Весь день я ходил сам не свой. Работа валилась из рук. Я гонял в голове наш вчерашний разговор. Как четырнадцатилетний пацан пересказал мою лекцию про «зеркало» и «скуку» двенадцатилетнему брату? Смог ли подобрать слова? Или, как это часто бывает с подростками, упростил все до банального «терпи, казак, атаманом будешь»?
Мне было важно знать. Это был тест не для Михаила, а для самого Николая. Тест на педагогическую зрелость. Если он сумел объяснить стратегию пассивного сопротивления ребенку, которого бьют, значит, он понял суть управления куда глубже, чем я надеялся.
Вечер опустился на Зимний дворец синей, морозной вуалью. Мастерская наполнилась тенями, пляшущими от дрожащего пламени свечей. Потап с Кузьмой ушли, оставив меня наедине с недоделанным шомполом и собственными мыслями.
Дверь скрипнула.
Николай вошел тихо. Он снял шинель, аккуратно повесил её на гвоздь и прошел к своему месту. Взял в руки деталь курка, которую мы начали вчера, повертел на свету, оценивая фронт работ.
Я молчал. Ждал. Нельзя лезть под кожу, когда там идет какой‑то важный внутренний процесс.
Пять минут мы работали в полной тишине. Только шуршание напильника о сталь да треск уголька в печи. Эта тишина не была тягостной. Она была плотной, как хорошо подогнанная деталь.
– Я рассказал Мишке про шестеренки, – вдруг произнес он, не отрываясь от работы.
Я отложил инструмент. Поднял бровь, хотя он этого не видел:
– Про шестеренки? Я вроде говорил про зеркало.
Николай отложил деталь и посмотрел на меня. В его глазах, сейчас стояла какая‑то странная, пыльная усталость. Мудрость, которой не должно быть в четырнадцать лет.
– Зеркало он бы не понял, Максим. Зеркало – это абстракция. А Мишка… он конкретный. Ему нужно то, что можно потрогать.
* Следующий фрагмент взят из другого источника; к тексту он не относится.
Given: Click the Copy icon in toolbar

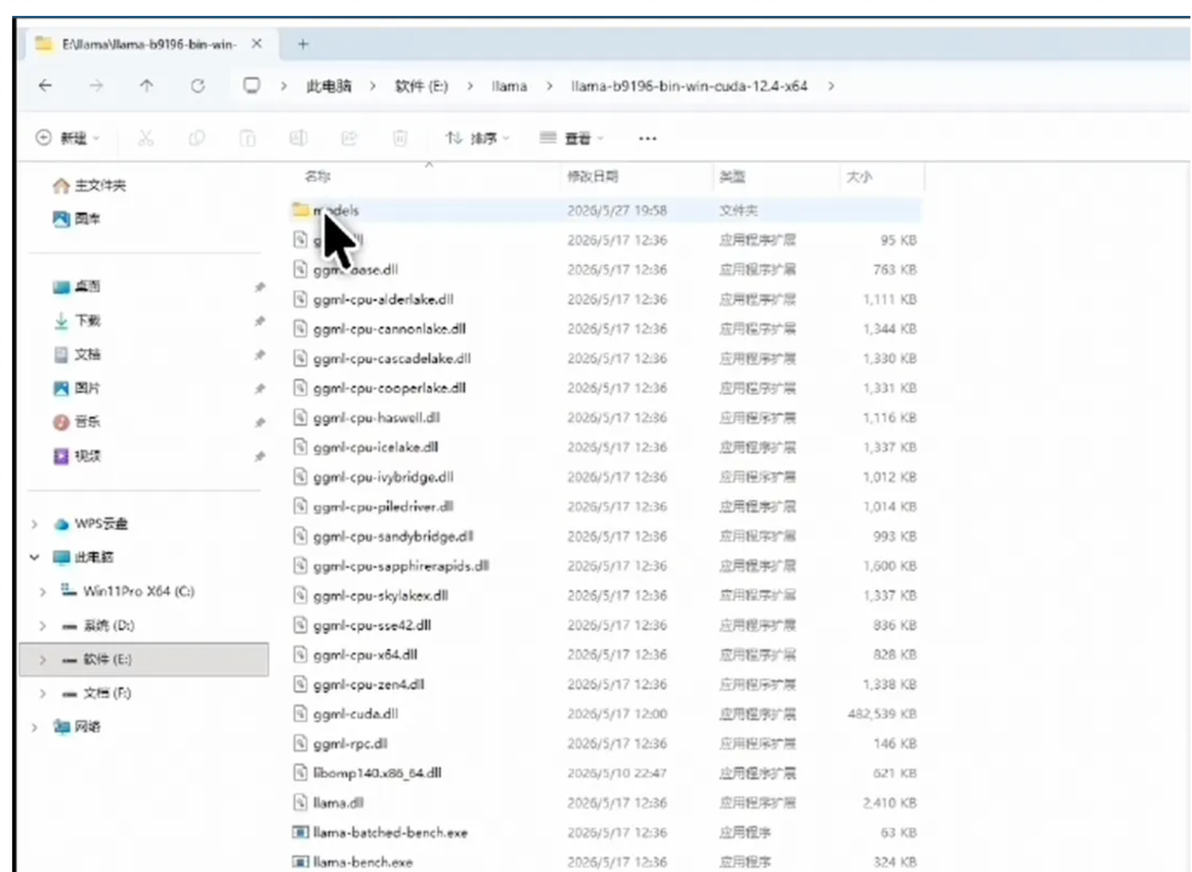Looking at the screenshot, I should click(196, 138).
Он невесело усмехнулся уголком рта.
– Я сказал ему: Ламздорф – это шестеренка. Большая, старая и ржавая шестеренка в огромном механизме. Она скрипит, визжит, её плохо смазали при рождении. У неё кривые, острые зубцы. И если ты, дурак, суешь между ними свои пальцы – тебя зажует. Перемелет кости и не заметит. Не потому что она злая, а потому что она – железяка. Крутится и крутится.